> **WHAT YOU ARE ASKED TO DO**
Repeat the stretch of entries below from the line with "Task: Click the globe extension icon" through the line with "You are a computer-use". Include both ends and add nothing.

##### GIVEN INFORMATION

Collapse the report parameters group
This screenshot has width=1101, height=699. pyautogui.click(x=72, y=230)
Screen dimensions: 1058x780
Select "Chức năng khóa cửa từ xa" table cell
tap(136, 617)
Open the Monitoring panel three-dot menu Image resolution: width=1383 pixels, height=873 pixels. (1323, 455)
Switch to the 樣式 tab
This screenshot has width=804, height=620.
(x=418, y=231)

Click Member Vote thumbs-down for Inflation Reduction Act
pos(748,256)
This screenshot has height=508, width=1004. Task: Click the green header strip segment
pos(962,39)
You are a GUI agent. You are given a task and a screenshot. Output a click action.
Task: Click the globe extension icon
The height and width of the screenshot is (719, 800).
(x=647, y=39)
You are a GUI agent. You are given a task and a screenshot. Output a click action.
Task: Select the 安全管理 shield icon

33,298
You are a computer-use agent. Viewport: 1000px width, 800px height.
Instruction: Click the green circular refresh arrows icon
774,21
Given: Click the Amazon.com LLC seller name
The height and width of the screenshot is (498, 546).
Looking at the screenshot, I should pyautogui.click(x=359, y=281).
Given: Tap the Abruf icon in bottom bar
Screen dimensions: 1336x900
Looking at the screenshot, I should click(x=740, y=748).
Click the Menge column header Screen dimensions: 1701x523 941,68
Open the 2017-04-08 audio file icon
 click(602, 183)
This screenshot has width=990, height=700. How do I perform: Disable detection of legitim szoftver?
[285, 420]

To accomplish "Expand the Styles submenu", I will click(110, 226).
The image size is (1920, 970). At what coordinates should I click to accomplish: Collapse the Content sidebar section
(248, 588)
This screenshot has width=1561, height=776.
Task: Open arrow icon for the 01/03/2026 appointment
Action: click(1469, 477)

##########

> **OUTPUT**
Task: Click the globe extension icon
The height and width of the screenshot is (719, 800).
(x=647, y=39)
You are a GUI agent. You are given a task and a screenshot. Output a click action.
Task: Select the 安全管理 shield icon

33,298
You are a computer-use agent. Viewport: 1000px width, 800px height.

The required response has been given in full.